272: Linux User at Best Buy
|Linux User at Best Buy|
Title text: We actually stand around the antivirus displays with the Mac users just waiting for someone to ask.
Best Buy is an American chain of electronics and media stores. As with many such big box shops, they only sell pre-bundled software and boxed pre-built hardware, where the computers on offer are either Macs or other PCs, usually pre-installed with some variant of the Mac OS X or Windows NT operating system families. Most personal computer hackers/enthusiasts (as opposed merely to workaday computer users) wouldn't be caught dead buying a pre-made computer, preferring instead to build their own using self-selected hardware components and install and configure their own preferred operating systems and software. As such, the subtext is that somebody buying a complete pre-packaged home computer system at Best Buy wouldn't know or care much about computers.

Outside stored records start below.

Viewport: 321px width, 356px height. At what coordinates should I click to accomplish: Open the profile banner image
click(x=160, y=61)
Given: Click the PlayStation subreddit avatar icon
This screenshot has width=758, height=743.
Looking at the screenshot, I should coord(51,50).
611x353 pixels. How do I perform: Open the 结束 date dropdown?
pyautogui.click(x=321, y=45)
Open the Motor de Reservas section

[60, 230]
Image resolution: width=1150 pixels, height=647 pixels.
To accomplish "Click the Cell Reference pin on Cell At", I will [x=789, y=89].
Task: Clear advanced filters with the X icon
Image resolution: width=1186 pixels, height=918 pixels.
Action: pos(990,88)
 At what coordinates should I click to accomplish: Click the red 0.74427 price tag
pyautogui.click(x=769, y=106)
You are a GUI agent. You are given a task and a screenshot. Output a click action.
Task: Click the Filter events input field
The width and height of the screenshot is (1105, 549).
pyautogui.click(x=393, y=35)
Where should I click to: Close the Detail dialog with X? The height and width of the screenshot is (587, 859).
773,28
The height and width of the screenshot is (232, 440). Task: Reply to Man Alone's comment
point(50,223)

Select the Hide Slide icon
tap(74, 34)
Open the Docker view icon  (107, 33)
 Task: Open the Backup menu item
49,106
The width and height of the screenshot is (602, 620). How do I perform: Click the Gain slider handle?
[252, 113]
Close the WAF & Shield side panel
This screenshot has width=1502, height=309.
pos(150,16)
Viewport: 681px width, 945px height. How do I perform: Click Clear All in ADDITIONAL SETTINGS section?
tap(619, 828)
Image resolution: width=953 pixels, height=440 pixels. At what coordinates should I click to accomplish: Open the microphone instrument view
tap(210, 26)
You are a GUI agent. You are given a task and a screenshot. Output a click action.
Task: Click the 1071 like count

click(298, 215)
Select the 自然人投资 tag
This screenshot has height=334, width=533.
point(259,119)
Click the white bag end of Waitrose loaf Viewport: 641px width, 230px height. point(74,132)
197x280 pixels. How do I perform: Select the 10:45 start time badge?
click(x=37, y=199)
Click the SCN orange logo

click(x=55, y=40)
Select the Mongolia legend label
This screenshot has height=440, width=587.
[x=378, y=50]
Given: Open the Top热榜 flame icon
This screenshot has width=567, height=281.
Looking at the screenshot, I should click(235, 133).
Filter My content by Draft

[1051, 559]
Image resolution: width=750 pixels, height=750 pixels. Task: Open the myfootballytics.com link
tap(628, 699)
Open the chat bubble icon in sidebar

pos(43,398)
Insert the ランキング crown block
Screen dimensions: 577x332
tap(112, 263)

The salesperson is trying to sell antivirus software to Cueball because selling such software (e.g. Norton or Kaspersky) to prospective Windows PC owners is generally a good sales tactic. The vast majority of all computer malware is engineered specifically to exploit Windows because Windows has far-and-away the highest OS market share, and Windows' inherent anti-malware protection might most charitably be described with the phrase "lacklustre, but not as bad as before." Windows users therefore will want antivirus protection, especially for use on a brand new machine that will soon be connected up to the Internet. Moreover, because the ecosystem of viruses and malware that thrive by infecting Windows PCs is constantly evolving (see 350: Network) and being redesigned to take advantage of new exploits and fool last-month's antivirus software, it is quite prudent for a Windows PC owner to always keep their malware protection absolutely up-to-date, and many such security suites need to be regularly renewed with new versions.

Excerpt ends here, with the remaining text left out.